Getting the right amount of fiber in your diet may seem like a bit of a struggle. But with a little creativity, it can be surprisingly simple to add high fiber foods into your daily routine. The amount of fiber you should get each day depends on your age and sex. Men younger than 50 years of age should consume at least 38 grams of fiber per day, while men older than 50 should consume 30 grams per day. Women younger than 50 should consume at least 25 grams per day while women older than 50 should consume at least 21 grams per day.
So, with that being said, here are some easy creative ways to increase the fiber in your diet.
1. Sprinkle a tablespoon of ground flaxseed over your oatmeal, or breakfast cereal. Both oatmeal and breakfast cereals are great sources of fiber themselves. Adding ground flaxseed boosts the fiber value by 3 grams.
2. Try some multigrain or 100% whole wheat bread. Perhaps one of the easiest changes to make is to simply replace white bread with whole wheat bread to get the most grams of fiber. Just be sure to check the ingredients to make sure whole grain is the first or second on the list.
3. Eat a variety of fruits and vegetables. You can eat them raw or cooked, add them to smoothies, soups and salads, or combine them with other tasty treats. One of my favorite midday snack treats is apple slices with honey roasted peanut butter. Yummy! Here are some fiber amounts for other fruits and veggies.
4. Let’s Hum for Hummus! Whether store bought, or homemade, hummus serves up a bountiful supply of fiber, especially when served with raw veggies.

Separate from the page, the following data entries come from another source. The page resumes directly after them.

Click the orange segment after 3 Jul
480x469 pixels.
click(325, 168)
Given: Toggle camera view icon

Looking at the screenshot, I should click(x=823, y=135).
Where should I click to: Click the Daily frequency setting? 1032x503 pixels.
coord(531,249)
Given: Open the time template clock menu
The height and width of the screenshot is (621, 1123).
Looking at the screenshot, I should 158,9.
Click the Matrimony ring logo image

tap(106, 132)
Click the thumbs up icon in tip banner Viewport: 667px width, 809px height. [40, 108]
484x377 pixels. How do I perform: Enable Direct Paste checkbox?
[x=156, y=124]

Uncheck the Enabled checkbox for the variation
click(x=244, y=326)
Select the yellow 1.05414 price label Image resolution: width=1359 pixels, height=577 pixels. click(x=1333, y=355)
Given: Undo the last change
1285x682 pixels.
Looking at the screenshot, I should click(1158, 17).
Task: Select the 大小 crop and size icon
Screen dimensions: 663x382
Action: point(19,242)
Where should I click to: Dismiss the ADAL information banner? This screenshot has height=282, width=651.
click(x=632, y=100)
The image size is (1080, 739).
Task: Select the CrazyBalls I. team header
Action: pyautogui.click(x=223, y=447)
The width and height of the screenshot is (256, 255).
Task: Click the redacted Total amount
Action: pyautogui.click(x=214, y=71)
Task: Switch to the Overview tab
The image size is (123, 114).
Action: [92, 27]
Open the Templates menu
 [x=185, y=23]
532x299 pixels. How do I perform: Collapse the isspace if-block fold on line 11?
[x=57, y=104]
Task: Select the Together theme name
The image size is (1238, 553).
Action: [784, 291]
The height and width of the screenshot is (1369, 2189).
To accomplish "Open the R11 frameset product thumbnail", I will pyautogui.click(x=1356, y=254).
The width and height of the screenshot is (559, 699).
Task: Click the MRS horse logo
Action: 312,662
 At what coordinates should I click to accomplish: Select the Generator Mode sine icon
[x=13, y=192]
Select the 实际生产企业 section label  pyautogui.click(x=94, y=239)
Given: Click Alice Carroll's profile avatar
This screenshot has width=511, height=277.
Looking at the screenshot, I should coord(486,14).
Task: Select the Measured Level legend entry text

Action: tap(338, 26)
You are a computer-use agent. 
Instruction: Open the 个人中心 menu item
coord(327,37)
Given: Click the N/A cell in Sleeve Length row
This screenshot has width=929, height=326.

Hummus, which is made with chickpeas is loaded with soluble fiber (controls blood sugar). When paired with tasty raw veggies such as carrots, broccoli and red peppers, you’ll have the perfect balance of fiber to meet your daily intake needs.
5. Don’t forget the beans! Add a ½ cup of beans to your meals at least 2-3 times per week. They offer more fiber than plant foods and are also loaded with healthy plant protein. Why not try a black bean and sweet potato chili for dinner, or make a hearty slow cooker multi-bean soup with smoked turkey? Yummy!
So as you can see, it doesn’t have to be a struggle to boost your daily intake of fiber. A couple of tips for getting started – Start slowly. Adding too many high fiber foods at one time may cause bloating or cramping. Be sure to drink lots of water! Liquids help your body digest and process the fiber. And finally, check all nutritional labels and look for the amounts of dietary fiber in each product. Enjoy!